After meeting with the University staff on Friday, Nov. 2, President Baenninger attended the weekly Student Government meeting on Nov. 4 to discuss financial changes to Drew’s budget that have already been set in motion.
In the meeting, President Baenninger explained that the University, which has been operating on a deficit for close to a decade, has been doing so out of a need to continue “fixing what is broken.” Despite the fact that enrollment is up by 40 percent from 2015 and new programs have been created to attract more students, the university has implemented a series of budget cuts that will affect operational expenses, auxiliary services, employee benefits and staff size, with a predicted 56 cuts of staff positions.
Following a question asked by Senator Cassie Allen (‘21), the President revealed that with the new financial plan, Drew should no longer be operating on a deficit by 2022.
The revisions to the University’s budget were designed in part by using the following three principles, which were highlighted by Baenninger during the meeting: focusing on student learning, spending tuition dollars carefully and benchmarking against other universities. As part of the research process, the administration contrasted aspects such as Drew’s staffing structure to that of our peer institutions. Through this process, the administration realized that Drew offers its employees greater benefits than comparable schools and that consequently, they are a viable option to cut in their efforts to reduce the deficit.
One of the benefits that will be cut is the payment of a portion of the healthcare supplementary to Medicare for retired staff and faculty members. Additionally, in 2020 the lease for the Acorn Academy, the daycare center on campus, will expire. Since the daycare is also operating on a deficit, Drew will try to find a different provider; however, there is no guarantee this will happen. The Acorn Academy currently has 63 children enrolled, 31 of which are affiliated with either faculty, staff or alumni of Drew, and employ 22 Drew students. Shehab Marzouk (‘20), Vice President of Student Government, asked whether the President anticipated these benefit cuts would affect whether or not professors wanted to teach at Drew, impacting the quality of education. “It might have attracted some people before,” said Baenninger. “But it shouldn’t impact their decision that greatly, considering Drew’s [benefits] are just as good as anyone else’s.” President Baenninger also noted that in the long term, professors salaries should go up.
According to Baenninger, when she took over in 2015, salaries had not been raised in five years. With the new budget, there will be a three percent increase in the compensation pool so that faculty and staff can be paid more fairly.
Also through benchmarking, it was reported that Drew’s Public Safety Department is nearly twice the size as most institutions of the same size despite Drew having a lower crime rate. In order to restructure the department and reduce the size of Public Safety on campus, there will be a committee created which will appoint Student Government representatives from the three schools in order to obtain the students’ input.

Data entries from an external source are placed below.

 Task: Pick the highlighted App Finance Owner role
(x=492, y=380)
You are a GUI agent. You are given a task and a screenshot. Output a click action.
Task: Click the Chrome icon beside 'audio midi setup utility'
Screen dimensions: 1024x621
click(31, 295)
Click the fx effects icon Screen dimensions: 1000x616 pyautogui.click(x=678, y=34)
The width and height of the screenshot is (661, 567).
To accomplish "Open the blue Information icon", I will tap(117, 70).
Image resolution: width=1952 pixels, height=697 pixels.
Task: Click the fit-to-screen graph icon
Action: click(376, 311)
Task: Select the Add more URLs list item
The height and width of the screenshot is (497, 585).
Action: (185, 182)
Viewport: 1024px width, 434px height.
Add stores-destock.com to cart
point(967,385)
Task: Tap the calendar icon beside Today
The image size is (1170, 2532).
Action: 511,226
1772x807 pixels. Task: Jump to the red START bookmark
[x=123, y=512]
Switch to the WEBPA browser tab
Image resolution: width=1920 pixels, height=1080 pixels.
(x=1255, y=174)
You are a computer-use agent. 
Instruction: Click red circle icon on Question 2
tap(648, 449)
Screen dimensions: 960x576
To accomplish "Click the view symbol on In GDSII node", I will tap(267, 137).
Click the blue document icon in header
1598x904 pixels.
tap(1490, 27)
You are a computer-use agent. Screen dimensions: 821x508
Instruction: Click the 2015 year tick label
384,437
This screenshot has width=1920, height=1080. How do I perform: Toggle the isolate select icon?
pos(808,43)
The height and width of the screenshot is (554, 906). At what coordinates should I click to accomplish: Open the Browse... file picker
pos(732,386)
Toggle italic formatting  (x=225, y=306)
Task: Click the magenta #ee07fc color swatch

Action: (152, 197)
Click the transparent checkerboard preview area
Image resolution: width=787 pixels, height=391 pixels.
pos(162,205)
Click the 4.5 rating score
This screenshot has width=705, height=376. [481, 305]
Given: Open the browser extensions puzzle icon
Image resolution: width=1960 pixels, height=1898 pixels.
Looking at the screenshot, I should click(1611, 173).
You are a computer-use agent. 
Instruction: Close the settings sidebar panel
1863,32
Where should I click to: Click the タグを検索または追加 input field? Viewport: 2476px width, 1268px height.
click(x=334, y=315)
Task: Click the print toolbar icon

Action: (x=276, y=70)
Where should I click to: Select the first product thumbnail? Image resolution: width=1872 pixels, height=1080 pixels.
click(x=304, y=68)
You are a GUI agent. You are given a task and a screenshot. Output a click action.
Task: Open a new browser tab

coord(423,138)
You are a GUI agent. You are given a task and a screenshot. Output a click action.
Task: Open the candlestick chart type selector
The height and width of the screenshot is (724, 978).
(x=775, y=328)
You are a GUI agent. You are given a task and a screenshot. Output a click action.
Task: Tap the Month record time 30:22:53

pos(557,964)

Other changes the University will undergo include closing an academic program in the Caspersen School — a low residency program in poetry — and changes to the way commencement is organized. In the future, a location will be decided upon days in advance (Mead Lawn or the Simon Forum) rather than having two different setups prepared.
Cara Bradshaw (‘05), a Drew alumna, spouse of a faculty member, former university employee and parent of a current student, expressed displeasure about the changes. “Change is necessary — yes. But my concern is that while the salaries of lower and mid-level staff and faculty have stagnated, administrators' salaries have risen.” She continued, “Drew is bleeding good people and those who remain, operate in a culture of frustration and fear...It all feels too little, too late, and hinders Drew's ability to attract and retain a competitive workforce. In the end, this will undoubtedly negatively impact the student experience.”
Overall, the budgetary overhaul as a result of Drew’s static deficit will result in a number of changes in the coming months, including staff cuts, benefit reductions, the expiration of the Acorn Academy’s contract and restructuring of Public Safety. Far from being inconsequential, these changes seek to fundamentally change the operations of Drew in hopes of reducing the deficit.
This article has been updated from the previous week’s publication. It adds more detail about certain changes coming to Drew and corrects some misleading phrases in the conclusion paragraph.